I have a dataframe df:
Source | Dest | Value |
---|---|---|
A | B | 10 |
A | B | 7 |
B | A | 6 |
A | C | 12 |
A | C | 5 |
D | E | 5 |
E | D | 6 |
F | G | 1 |
I want to get the 'directional sum' of the values for the (source, dest) tuple. (i.e. combine all the X->Y and Y->X entries and take the weighted sum for the value column with weights equal to 1 and -1 respectively)
df_out:
Source | Dest | Value |
---|---|---|
A | B | 11 |
A | C | 17 |
D | E | -1 |
F | G | 1 |
CodePudding user response:
We need np.sort
then can trim the value with the diff
df1 = df.copy()
l = ['Source','Dest']
df1[l] = np.sort(df1[l].values,axis=1)
df1.loc[df1[l].ne(df[l]).all(1),'Value'] *= (-1)

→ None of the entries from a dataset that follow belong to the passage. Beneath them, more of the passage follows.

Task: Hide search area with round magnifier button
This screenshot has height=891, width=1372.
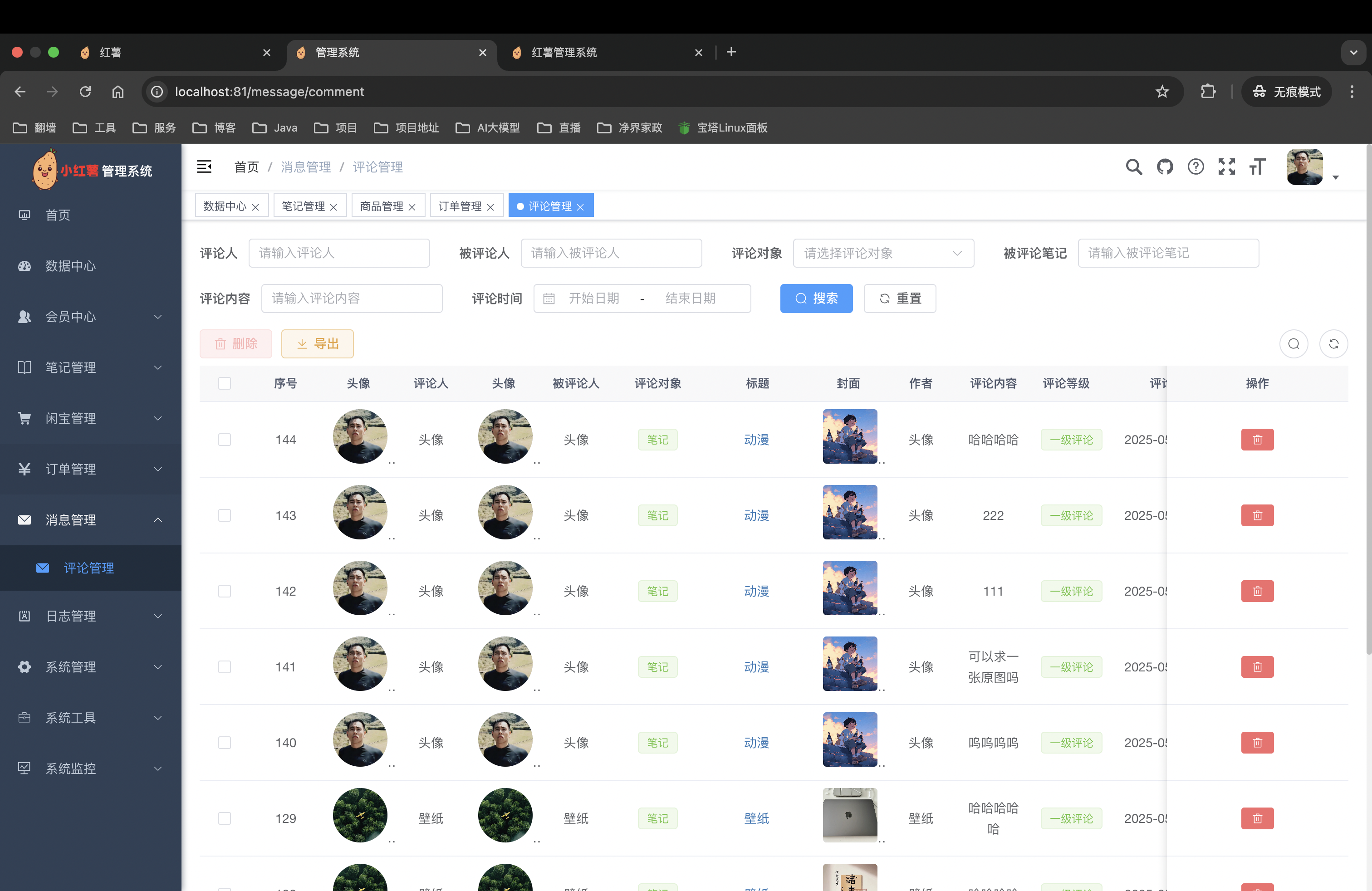Action: tap(1294, 344)
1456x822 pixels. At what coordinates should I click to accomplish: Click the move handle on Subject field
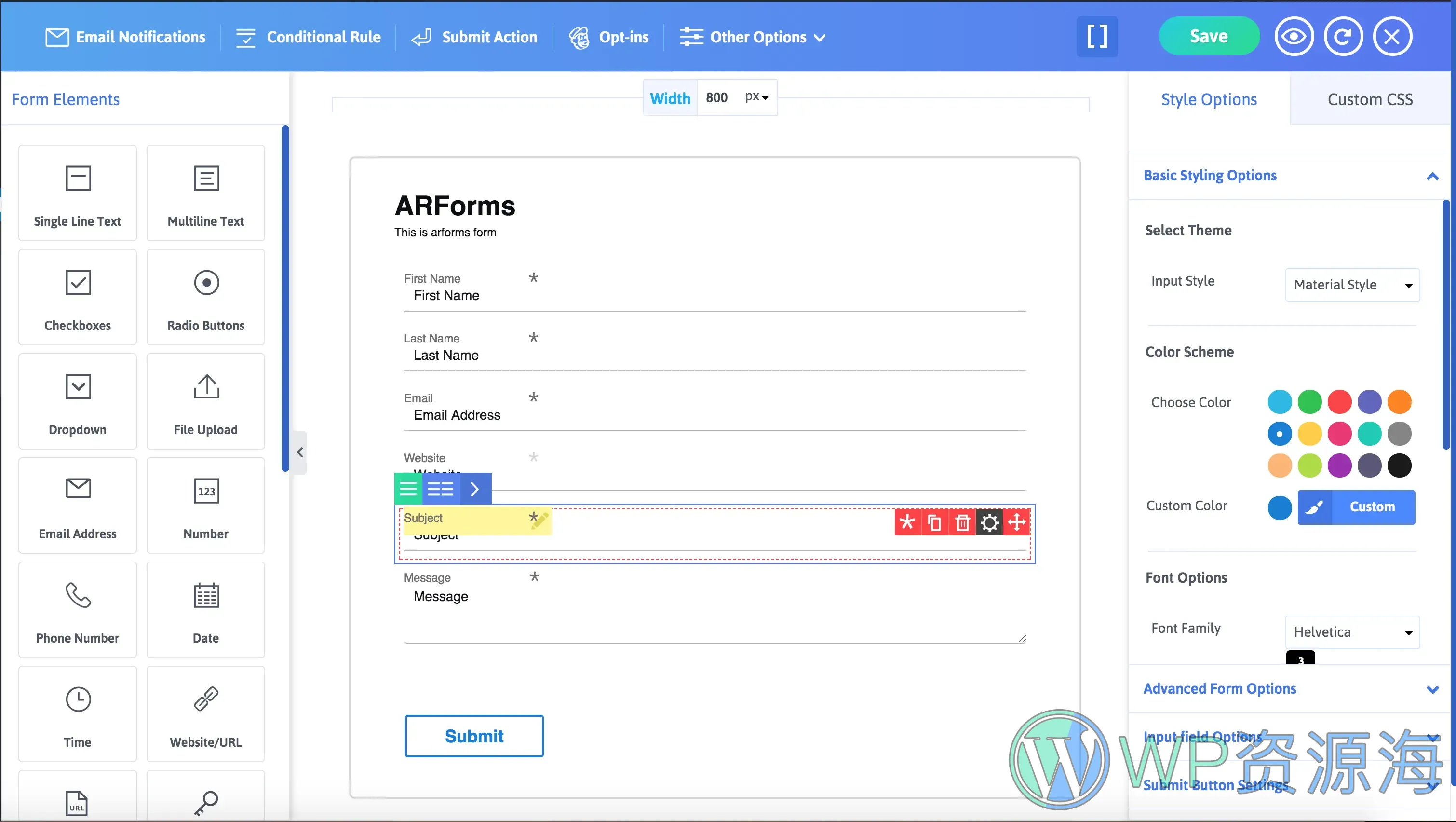[1017, 522]
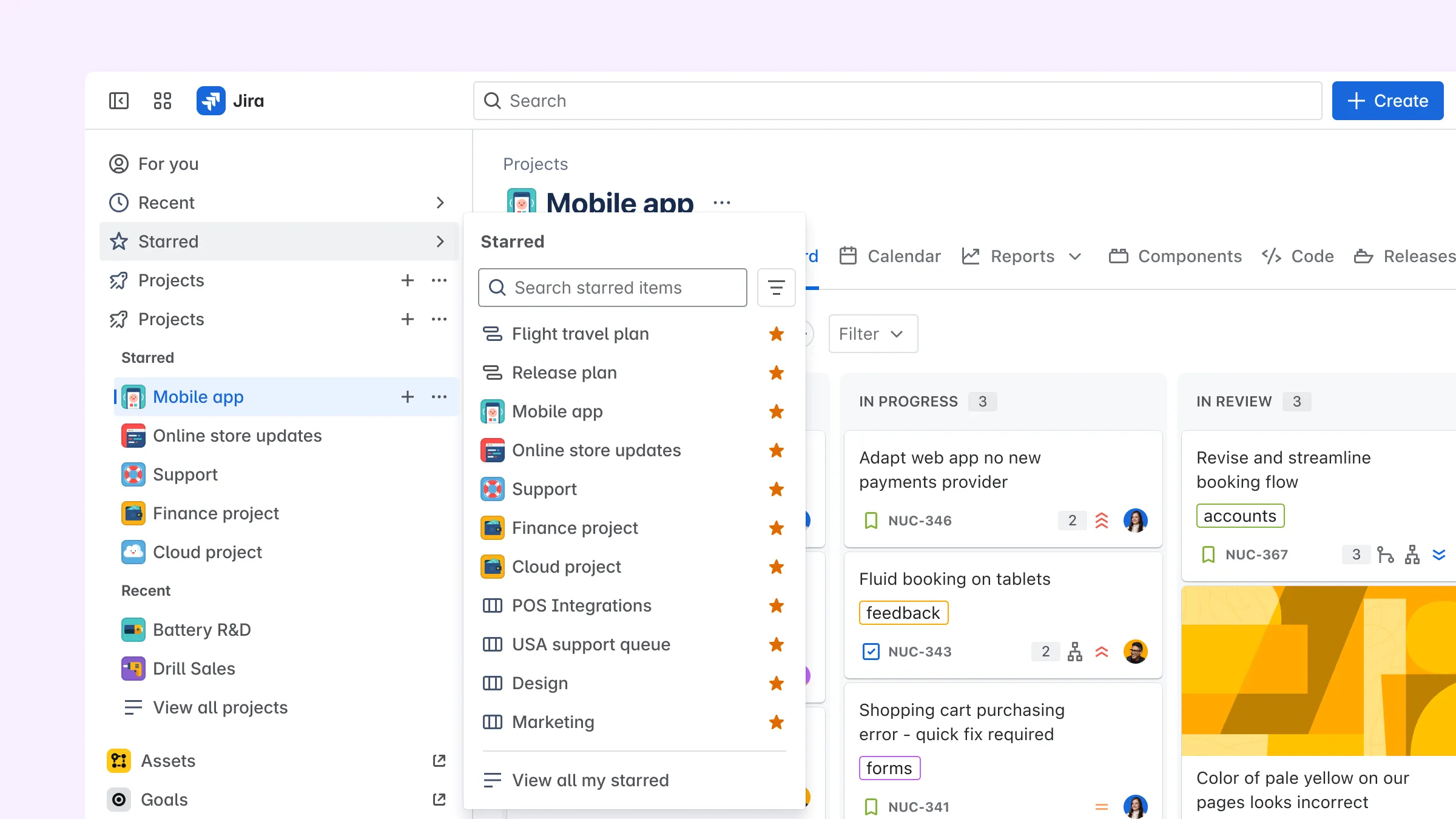Click the plus icon next to Mobile app
This screenshot has height=819, width=1456.
tap(407, 397)
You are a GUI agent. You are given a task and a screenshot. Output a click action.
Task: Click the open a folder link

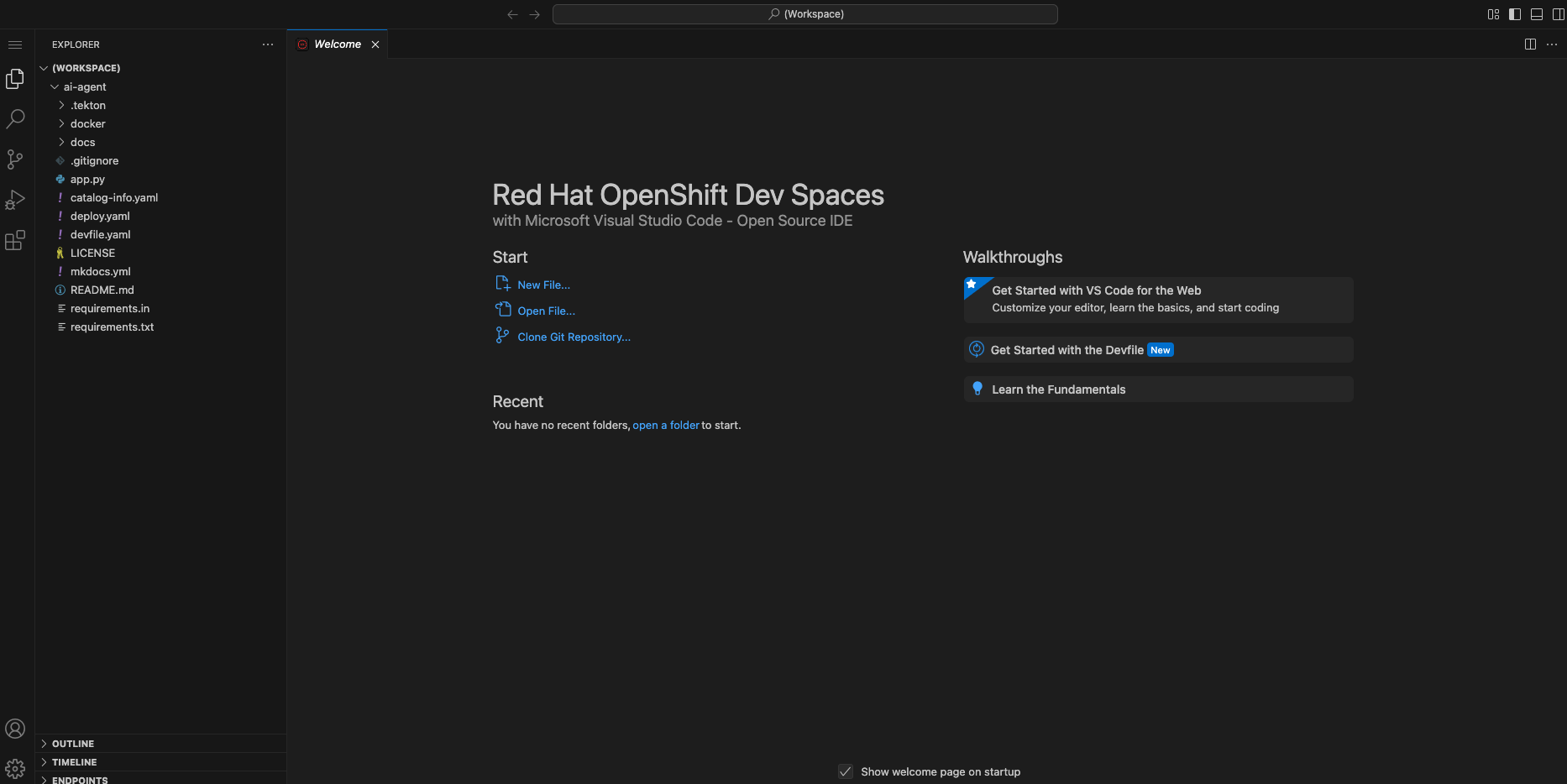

df1 = df1.groupby(l)['Value'].sum().reset_index()
df1
Out[83]:
Source Dest Value
0 A B 11
1 A C 17
2 D E -1
3 F G 1
CodePudding user response:
You could groupby
the sorted values, apply a -1 factor if the direction changed, and sum:
group = df[['Source', 'Dest']].apply(sorted, axis=1, result_type='expand')
(df.assign(Value=df['Value'].where(group[0].eq(df['Source']), -df['Value']))
.groupby([group[0], group[1]])
['Value'].sum()
.reset_index()
.rename(columns={0: 'Source', 1:'Value'})
)
output:
Source Value Value
0 A B 11
1 A C 17
2 D E -1
3 F G 1